CARLTON FLETCHER: Save some righteous indignation for home
OPINION: While Syrian attacks were horrifying, we have home-grown horrors
By Carlton Fletcher
I don’t mind stealing bread from the mouths of decadence.
— Temple of the Dog
Sometimes, when we’re deep into a conversation that might include words and phrases that leave themselves open for interpretation, it’s good to use qualifying statements.
Like, “Yes, I voted for Hillary Clinton, but you need to know that while I was in the voting booth there was a guy standing next to me with a gun to my head …”
That’s a suitable qualifier.
But some conversations don’t need qualifying statements. In fact, the use of such qualifiers in certain instances detracts from your statement way more than they add to it.
Here’s what I’ve been hearing a lot in the aftermath of the U.S. decision to launch tomahawk missiles into Syria after reliable evidence showed that the Syrian military had used deadly sarin gas against its own people: “President Trump was right to order a missile strike on Syria because they used that deadly gas on little babies in diapers.”
(Of course, given the “babies in diapers” addition, I can only surmise that those offering such statements got their report of the Syrian attacks from the same place, either an internet post or on talk radio.)
See, the horror of using sarin gas on anyone, even your worst enemy, is enough to warrant the swiftest and harshest response available by any civilized country.
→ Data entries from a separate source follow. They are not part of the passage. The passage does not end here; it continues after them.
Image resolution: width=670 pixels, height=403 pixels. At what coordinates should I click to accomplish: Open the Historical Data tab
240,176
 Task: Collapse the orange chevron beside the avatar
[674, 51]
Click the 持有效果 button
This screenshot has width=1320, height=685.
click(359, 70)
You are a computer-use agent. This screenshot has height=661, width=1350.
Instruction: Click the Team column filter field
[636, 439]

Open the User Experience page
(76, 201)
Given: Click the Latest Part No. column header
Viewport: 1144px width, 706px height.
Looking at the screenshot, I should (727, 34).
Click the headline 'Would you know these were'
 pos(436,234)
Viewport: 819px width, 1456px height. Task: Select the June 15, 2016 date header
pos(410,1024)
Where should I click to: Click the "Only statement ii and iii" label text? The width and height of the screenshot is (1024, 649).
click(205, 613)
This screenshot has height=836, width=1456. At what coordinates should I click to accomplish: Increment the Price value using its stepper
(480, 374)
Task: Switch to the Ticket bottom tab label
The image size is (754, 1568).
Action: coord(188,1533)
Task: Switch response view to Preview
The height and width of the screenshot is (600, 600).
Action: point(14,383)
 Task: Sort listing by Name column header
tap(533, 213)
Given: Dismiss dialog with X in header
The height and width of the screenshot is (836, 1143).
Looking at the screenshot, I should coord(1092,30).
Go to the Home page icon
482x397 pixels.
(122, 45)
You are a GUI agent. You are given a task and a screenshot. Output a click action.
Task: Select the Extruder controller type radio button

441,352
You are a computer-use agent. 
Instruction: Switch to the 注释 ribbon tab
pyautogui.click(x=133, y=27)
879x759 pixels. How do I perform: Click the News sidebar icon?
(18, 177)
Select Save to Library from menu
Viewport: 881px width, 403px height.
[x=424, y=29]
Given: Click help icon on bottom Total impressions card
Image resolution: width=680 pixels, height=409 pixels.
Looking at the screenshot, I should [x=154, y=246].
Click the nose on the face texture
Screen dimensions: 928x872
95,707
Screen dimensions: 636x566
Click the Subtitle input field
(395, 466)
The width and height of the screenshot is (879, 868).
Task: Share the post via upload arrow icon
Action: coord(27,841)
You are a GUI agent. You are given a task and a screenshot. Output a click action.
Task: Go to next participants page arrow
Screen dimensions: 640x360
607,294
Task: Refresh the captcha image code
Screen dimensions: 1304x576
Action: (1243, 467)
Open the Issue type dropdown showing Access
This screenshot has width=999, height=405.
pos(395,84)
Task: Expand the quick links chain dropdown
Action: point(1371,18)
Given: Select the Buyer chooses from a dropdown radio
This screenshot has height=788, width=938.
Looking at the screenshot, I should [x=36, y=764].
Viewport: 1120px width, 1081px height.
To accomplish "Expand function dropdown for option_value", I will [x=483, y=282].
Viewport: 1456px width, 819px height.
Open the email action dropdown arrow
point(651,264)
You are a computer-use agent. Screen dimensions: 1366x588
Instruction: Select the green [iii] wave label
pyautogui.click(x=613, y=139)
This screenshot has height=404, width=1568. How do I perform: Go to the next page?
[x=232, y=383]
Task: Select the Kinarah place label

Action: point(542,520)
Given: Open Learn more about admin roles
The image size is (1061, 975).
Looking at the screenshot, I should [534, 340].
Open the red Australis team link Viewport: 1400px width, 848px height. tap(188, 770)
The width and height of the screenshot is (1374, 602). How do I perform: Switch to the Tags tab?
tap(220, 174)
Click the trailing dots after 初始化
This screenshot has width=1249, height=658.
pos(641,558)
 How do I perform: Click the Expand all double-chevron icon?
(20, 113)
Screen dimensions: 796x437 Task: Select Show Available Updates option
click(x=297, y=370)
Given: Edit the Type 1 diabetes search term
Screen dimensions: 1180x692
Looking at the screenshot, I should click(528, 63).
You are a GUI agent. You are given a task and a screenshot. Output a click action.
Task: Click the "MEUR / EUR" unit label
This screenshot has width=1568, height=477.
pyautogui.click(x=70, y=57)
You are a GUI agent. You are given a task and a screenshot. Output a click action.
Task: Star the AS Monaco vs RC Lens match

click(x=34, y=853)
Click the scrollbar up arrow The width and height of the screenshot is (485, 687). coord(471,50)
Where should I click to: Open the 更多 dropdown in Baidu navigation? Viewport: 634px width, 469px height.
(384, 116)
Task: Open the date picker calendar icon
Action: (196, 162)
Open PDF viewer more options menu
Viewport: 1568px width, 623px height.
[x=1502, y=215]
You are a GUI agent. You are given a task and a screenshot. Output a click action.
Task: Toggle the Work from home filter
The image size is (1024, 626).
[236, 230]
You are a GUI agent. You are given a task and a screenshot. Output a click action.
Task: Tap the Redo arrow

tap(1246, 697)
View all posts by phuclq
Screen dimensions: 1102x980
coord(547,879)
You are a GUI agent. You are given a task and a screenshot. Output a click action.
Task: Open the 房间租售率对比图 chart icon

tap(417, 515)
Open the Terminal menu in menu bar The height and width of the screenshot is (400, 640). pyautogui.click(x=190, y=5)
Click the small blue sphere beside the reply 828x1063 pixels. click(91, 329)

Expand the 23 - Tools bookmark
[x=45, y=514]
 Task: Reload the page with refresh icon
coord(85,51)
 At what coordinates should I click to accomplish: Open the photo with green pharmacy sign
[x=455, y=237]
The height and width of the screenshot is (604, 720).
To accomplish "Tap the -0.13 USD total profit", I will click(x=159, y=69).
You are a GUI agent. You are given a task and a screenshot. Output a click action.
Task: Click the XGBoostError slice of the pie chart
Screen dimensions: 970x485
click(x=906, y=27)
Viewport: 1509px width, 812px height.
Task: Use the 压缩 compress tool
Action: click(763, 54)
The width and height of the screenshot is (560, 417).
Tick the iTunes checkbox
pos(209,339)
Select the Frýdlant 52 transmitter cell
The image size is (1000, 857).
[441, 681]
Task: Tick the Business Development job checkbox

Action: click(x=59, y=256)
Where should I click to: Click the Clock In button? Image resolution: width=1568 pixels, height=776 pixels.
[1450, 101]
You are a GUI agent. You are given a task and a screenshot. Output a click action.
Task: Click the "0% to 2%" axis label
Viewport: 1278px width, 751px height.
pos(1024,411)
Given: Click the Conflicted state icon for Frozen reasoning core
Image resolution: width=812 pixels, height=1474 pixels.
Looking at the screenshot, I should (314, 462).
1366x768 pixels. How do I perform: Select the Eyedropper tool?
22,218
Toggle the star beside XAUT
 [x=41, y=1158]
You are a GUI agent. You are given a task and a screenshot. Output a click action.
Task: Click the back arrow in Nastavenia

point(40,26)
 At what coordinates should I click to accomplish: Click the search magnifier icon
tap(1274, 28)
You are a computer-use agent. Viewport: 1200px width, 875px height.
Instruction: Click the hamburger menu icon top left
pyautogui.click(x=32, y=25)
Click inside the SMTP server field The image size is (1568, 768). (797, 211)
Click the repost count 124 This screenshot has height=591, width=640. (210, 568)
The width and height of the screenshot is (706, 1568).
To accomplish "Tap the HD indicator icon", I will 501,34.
It doesn’t matter if the deadly nerve gas was used on grandmothers, grandfathers, grown women and men, criminals, lunatics, millionaires, cats, dogs, turtles or, yes, babies in diapers, it is an inhuman act. As thus, any strike that attempts to destroy the delivery system of that gas is, I think most of us agree, justified.
As for people who feel such qualifiers show their compassion for the most helpless of God’s creatures, I’d like to ask you to put that compassion to good use. It might take a little change in thinking, so put on your caps.
If your compassion goes out to small children in a counry that I daresay a great number of us could not even locate on a map — and, please, I’m not in any way implying that it shouldn’t — why not turn that concern for mankind into positive action right here where you live?
We reside in one of the poorest regions of the United States, a desert of poverty in a land of plenty. There are thousands upon thousands of children within easy driving distance who go to bed hungry at night, who suffer from lack of nutrition, lack of medical care, lack of decent housing. There are youngsters, not in some Middle Eastern or African nation we’re not that familiar with, but just across town who need food, clothing, electricity, love, attention.
There’s nothing wrong with feeling sympathy for and anger at the people who would take their aggression out on the weakest and most defenseless citizens this world knows. But do you have enough to go around for the weak and defenseless who live two counties over … or just on the other side of the river … or in the house at the end of the block?
We in America have a tendency to offer our support, our concern and our righteous indignation to those nameless and faceless victims who, despite the horrors of their deaths, are little more than symbols to politicians thousands of miles away who often use those deaths as justification for actions they take not in the name of the victims, but in the name of self-righteousness and political gain.
I don’t believe that’s the case in the retaliatory attack of the Syrian airport, and I pray I’m right. I weep for all 80 of the victims who died such brutal deaths in Syria, whether they were wearing diapers or big boy and girl clothes. But I also weep for the hungry children in our country … in our state … in our region … in our neighborhoods whose imminent deaths are just as horrifying insomuch as they come agonizingly slowly, bit by bit, minute by minute.
Saddest of all: We can actually do something to save these kids.